> [Stored data entries]:
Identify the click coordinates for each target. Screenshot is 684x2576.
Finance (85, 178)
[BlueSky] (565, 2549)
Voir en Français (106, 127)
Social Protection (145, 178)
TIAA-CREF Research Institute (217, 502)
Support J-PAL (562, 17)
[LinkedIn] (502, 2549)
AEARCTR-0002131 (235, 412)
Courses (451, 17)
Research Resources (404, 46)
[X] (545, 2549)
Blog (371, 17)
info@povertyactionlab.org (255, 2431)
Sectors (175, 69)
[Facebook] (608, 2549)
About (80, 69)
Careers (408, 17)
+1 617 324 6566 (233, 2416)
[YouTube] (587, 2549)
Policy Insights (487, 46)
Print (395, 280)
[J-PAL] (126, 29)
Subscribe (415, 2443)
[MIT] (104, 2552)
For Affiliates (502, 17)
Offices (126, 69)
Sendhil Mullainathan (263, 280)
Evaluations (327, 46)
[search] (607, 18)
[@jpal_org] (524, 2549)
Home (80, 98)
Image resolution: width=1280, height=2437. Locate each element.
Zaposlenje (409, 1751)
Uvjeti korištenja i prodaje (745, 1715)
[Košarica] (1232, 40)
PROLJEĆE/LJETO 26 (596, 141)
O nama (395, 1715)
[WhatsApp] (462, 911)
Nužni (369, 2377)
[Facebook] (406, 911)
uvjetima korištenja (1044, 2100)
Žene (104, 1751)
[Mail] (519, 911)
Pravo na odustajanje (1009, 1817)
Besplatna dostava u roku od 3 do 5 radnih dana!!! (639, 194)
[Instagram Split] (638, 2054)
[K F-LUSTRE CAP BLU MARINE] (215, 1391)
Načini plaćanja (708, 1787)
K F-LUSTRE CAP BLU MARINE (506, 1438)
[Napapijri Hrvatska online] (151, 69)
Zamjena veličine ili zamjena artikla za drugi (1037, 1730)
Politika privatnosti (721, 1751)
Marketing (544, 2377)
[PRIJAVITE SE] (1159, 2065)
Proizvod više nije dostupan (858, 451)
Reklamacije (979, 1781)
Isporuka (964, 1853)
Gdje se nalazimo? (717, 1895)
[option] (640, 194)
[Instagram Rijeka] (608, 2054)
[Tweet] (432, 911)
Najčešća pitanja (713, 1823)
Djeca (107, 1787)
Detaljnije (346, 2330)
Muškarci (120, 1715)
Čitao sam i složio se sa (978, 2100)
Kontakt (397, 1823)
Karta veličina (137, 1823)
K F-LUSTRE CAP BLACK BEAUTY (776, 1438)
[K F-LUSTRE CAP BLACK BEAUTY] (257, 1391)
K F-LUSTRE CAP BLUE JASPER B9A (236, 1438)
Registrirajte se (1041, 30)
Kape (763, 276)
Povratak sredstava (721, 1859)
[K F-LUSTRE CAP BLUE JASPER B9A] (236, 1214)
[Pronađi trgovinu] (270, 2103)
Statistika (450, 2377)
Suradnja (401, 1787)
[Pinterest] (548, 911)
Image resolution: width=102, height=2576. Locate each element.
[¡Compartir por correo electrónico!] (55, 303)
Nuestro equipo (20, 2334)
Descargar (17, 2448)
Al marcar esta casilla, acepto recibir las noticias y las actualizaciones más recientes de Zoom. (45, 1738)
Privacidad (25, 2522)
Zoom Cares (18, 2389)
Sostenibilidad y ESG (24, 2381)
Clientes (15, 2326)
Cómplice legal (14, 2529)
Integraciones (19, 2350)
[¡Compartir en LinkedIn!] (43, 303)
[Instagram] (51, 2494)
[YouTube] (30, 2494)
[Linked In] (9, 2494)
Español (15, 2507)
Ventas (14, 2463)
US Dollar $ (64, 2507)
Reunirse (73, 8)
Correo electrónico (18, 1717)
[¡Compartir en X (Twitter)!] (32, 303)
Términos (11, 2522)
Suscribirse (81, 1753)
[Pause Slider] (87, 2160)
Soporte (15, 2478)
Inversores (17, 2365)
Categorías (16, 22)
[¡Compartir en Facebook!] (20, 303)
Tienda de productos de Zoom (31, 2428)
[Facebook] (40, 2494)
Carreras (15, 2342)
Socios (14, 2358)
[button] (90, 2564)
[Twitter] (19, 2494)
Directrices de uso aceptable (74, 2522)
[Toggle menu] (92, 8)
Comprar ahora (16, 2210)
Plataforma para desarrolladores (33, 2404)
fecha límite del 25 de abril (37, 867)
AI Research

> [YOUR TASK]:
Answer with one number only: how many lines of the entries above include the word "each"?

> [SOLUTION FOR THIS EXERCISE]:
3